A practical application of two in silico systems for identification of potentially mutagenic impurities

• Published in: Regulatory toxicology and pharmacology Vol. 72; no. 2; pp. 335 - 349
• Main Authors: Greene, Nigel, Dobo, Krista L., Kenyon, Michelle O., Cheung, Jennifer, Munzner, Jennifer, Sobol, Zhanna, Sluggett, Gregory, Zelesky, Todd, Sutter, Andreas, Wichard, Joerg
• Format: Journal Article
• Language: English
• Published: Netherlands Elsevier Inc 01.07.2015
• Subjects: Algorithms; Computational toxicology; Computer Simulation; Drug Contamination; Genotoxic impurities; ICH M7; Mutagens - analysis; Risk Assessment; Software; Structure–activity relationships; Genotoxic impurities; Computational toxicology; Structure–activity relationships; ICH M7
• ISSN: 0273-2300; 1096-0295
• DOI: 10.1016/j.yrtph.2015.05.008

[Display omitted] •ICH M7 guidelines suggest to use two in silico systems for hazard identification.•Evaluation of several in silico systems shows comparable predictive accuracy.•When combining systems, nearly one third of predictions were contradictory.•Expert review is demonstrated to significantly enhance predictive performance.•Purity of the test article considered when building or evaluating in silico models.
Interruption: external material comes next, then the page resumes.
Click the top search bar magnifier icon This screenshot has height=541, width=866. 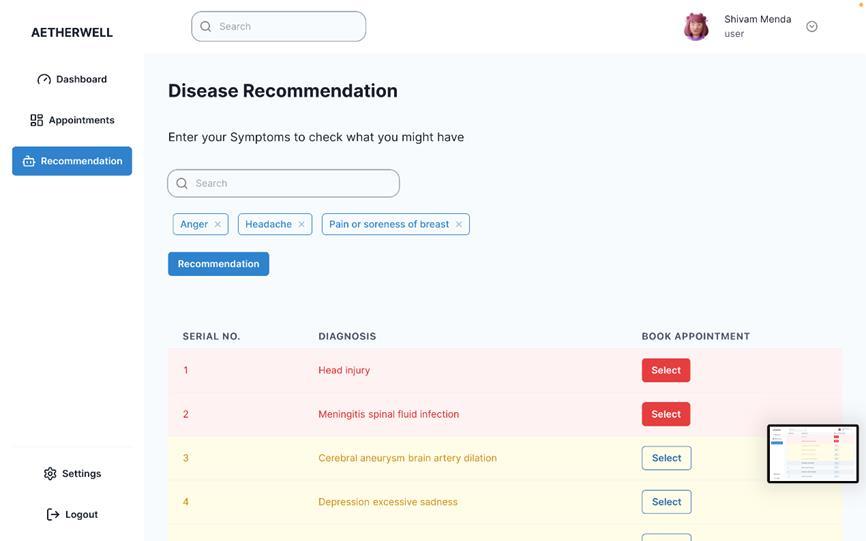click(206, 27)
The International Conference on Harmonization (ICH) M7 guidance for the assessment and control of DNA reactive impurities in pharmaceutical products includes the use of in silico prediction systems as part of the hazard identification and risk assessment strategy. This is the first internationally agreed guidance document to include the use of these types of approaches. The guideline requires the use of two complementary approaches, an expert rule-based method and a statistical algorithm. In addition, the guidance states that the output from these computer-based assessments can be reviewed using expert knowledge to provide additional support or resolve conflicting predictions. This approach is designed to maximize the sensitivity for correctly identifying DNA reactive compounds while providing a framework to reduce the number of compounds that need to be synthesized, purified and subsequently tested in an Ames assay. Using a data set of 801 chemicals and pharmaceutical intermediates, we have examined the relative predictive performances of some popular commercial in silico systems that are in common use across the pharmaceutical industry. The overall accuracy of each of these systems was fairly comparable ranging from 68% to 73%; however, the sensitivity of each system (i.e. how many Ames positive compounds are correctly identified) varied much more dramatically from 48% to 68%. We have explored how these systems can be combined under the ICH M7 guidance to enhance the detection of DNA reactive molecules. Finally, using four smaller sets of molecules, we have explored the value of expert knowledge in the review process, especially in cases where the two systems disagreed on their predictions, and the need for care when evaluating the predictions for large data sets.